De discussie richt zich op de Marokkaanse jongeren. Hoe zijn de contacten met de andere etnische minderheden? Rapportages van de BVD wijzen op een landelijke tendens dat groepen allochtone jongeren zich afkeren van de Nederlandse samenleving. Wat wordt in het algemeen ondernomen om op dit punt de vinger beter aan de pols te houden?

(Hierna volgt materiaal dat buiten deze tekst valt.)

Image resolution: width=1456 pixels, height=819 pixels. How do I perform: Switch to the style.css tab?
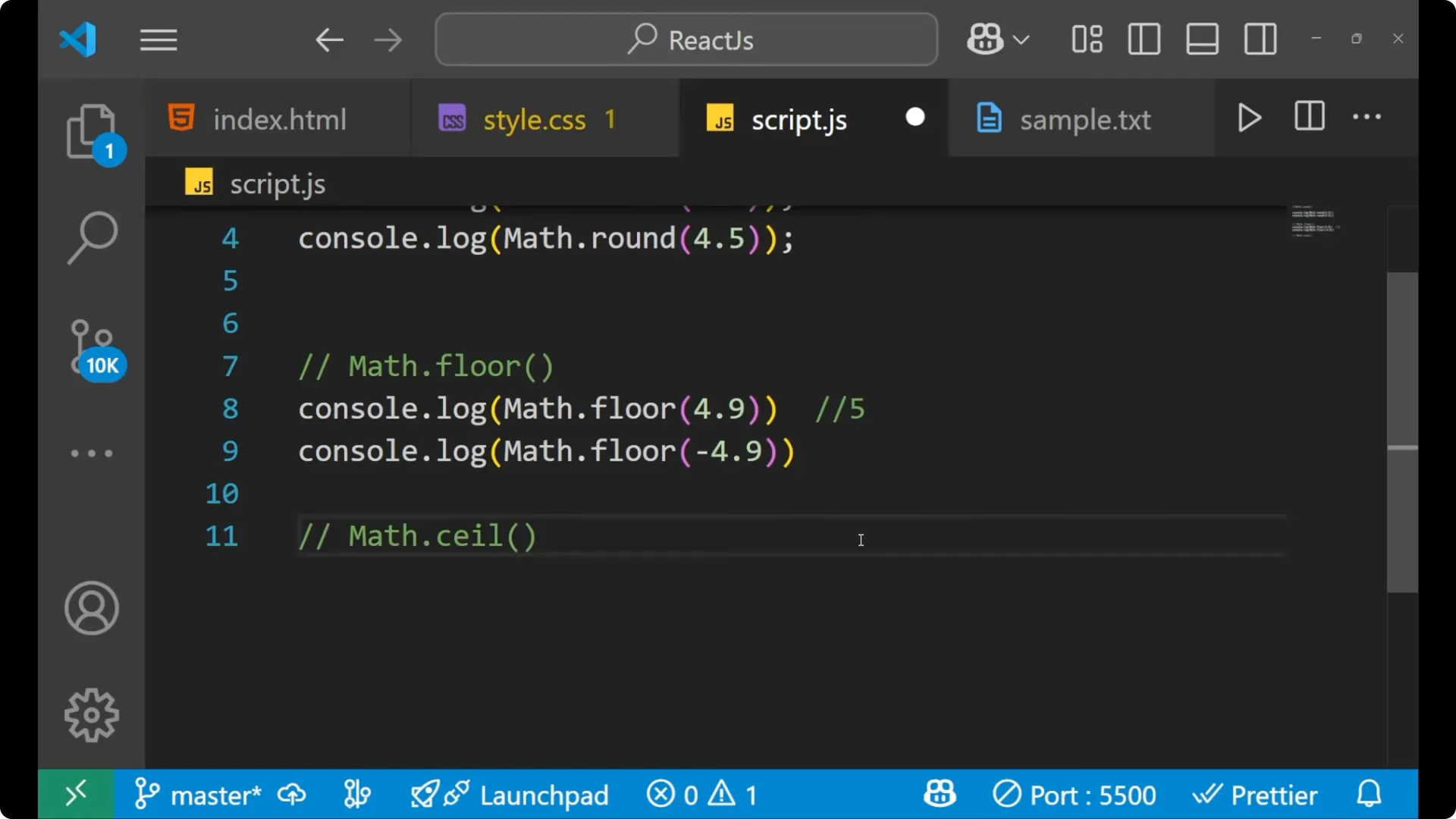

Mevrouw Kant was het met het kabinet eens dat er sprake is van een structurele onderliggende problematiek, maar dan niet veroorzaakt door de lokale overheid doch door de rijksoverheid. Belangrijke factoren daarbij zijn de sociaal-economische positie waar de jongeren uit voortkomen, afgebroken schoolopleidingen en langdurige werkloosheid. Het is winst dat het kabinet dit erkent, maar het is niet nieuw. Voorts spelen zaken een rol als de slechte huisvesting in achterstandswijken, de gettovorming, de armoede en de schulden. Initiatieven, plannen, voornemens en overleggen zijn prima, maar belangrijker is het behalen van concrete resultaten. Het is essentieel de jongeren op school te houden, ook om probleemgedrag te voorkomen. Moet in dat verband het voortgezet beroepsonderwijs niet flink opgewaardeerd worden? Moeten scholen niet beter gefacilieerd worden en meer mogelijkheden krijgen om jongeren vast te houden? Zij was positief over ideeën om een speciale kostschool op te richten voor groepen die buiten de boot dreigen te vallen, maar het beleid moet er vooral op gericht worden de jongeren te houden op hun huidige scholen. Zij pleitte voor het tot stand brengen van een sluitend netwerk ter voorkoming van schooluitval. Is hieromtrent al een plan uitgebracht?

De minister voor Grote Steden- en Integratiebeleid meldde dat dit plan van OCW in april komt.

Mevrouw Kant (SP) merkte op dat jongeren in de Wet inschakeling werkzoekenden (WIW) veel intensiever moeten worden begeleid en dat voorkomen moet worden dat zij de WIW verlaten als zij geen alternatief hebben. Daarom pleitte zij voor het totstandkomen van een vangnet. Vaak is er sprake van een wachttijd van een halfjaar, voordat jongeren in de WIW stromen. In die periode worden zij aan hun lot overgelaten, terwijl zij ook dan begeleid zouden moeten worden.

Bekend was dat in de wijken waarin zich problemen hebben voorgedaan weinig tot niets te doen is voor de jongeren. Ondanks toezeggingen dat in het jongerenwerk fors geïnvesteerd zou worden, was haar verteld dat nog niets tot stand is gekomen en dat er weinig vertrouwen was dat het alsnog zou gebeuren. Door de nog steeds aanwezige vele schotten bleek het niet mogelijk te zijn alert te reageren. Wat is hierop de reactie van de regering?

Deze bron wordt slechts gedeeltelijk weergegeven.